In Sister Cities, three grown sisters scattered across the nation arrive at the home of their mother upon receiving word, from a fourth, of her death the day before. More surprising to them than her demise mom had been sick a long time -- is that her lifeless body still is in the bathtub upstairs.
The Women's Theater Project cast under artistic director Genie Croft delivers some funny and disturbing moments in this southeastern premiere of a play by writer/actor Colette Freedman. Too many moving moments are defused too quickly in favor of one-liners, but that's not the fault of the actresses.
In a gimmick with little resonance outside the punning of the title, the sisters are named for the cities in which they were born -- except for Carolina, now a lawyer, who got a state and so we have Austin, Baltimore and Dallas. Mom, a professional dancer who married four times, got around in her younger days in more ways than one. In her final years, though, mother Mary was increasingly stilled by amyotrophic lateral sclerosis, the paralyzing illness widely referred to as Lou Gehrig's disease, and was cared for by Austin.

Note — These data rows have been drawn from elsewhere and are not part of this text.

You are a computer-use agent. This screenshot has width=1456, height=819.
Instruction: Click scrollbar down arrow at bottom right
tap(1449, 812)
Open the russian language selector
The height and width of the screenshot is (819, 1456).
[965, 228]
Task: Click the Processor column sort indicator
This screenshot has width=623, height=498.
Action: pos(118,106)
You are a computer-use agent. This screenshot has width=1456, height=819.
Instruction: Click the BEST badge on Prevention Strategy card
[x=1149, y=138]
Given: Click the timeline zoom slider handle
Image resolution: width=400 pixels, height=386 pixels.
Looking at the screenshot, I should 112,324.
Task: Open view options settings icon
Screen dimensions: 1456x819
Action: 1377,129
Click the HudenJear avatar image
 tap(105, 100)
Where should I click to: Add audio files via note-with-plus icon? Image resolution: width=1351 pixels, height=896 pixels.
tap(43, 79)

The action plays out in five scenes in the home in Poughkeepsie, N.Y., most on a Saturday afternoon but one taking place a week earlier. There's a pajama-party feel to the opening minutes as the sisters gradually arrive from locales near and far to join Austin and the many vodka bottles on hand. The squirming and slouching of the first scene will be balanced dramatically by the opening minutes of the second act when Mary (a mesmerizing Linda Bernhard) sits still in a wheelchair to describe her lives - love, family, professional in an unsentimental monologue.
Freedman's sisters can come off as stereotypes as she goes for a laugh in a story that swerves from silliness to melodrama, but Kim Ehly (as Austin), Elise Girard (Carolina), Beth McIntosh (Baltimore) and Melanie Leibner (Dallas) deliver some fine moments along the way.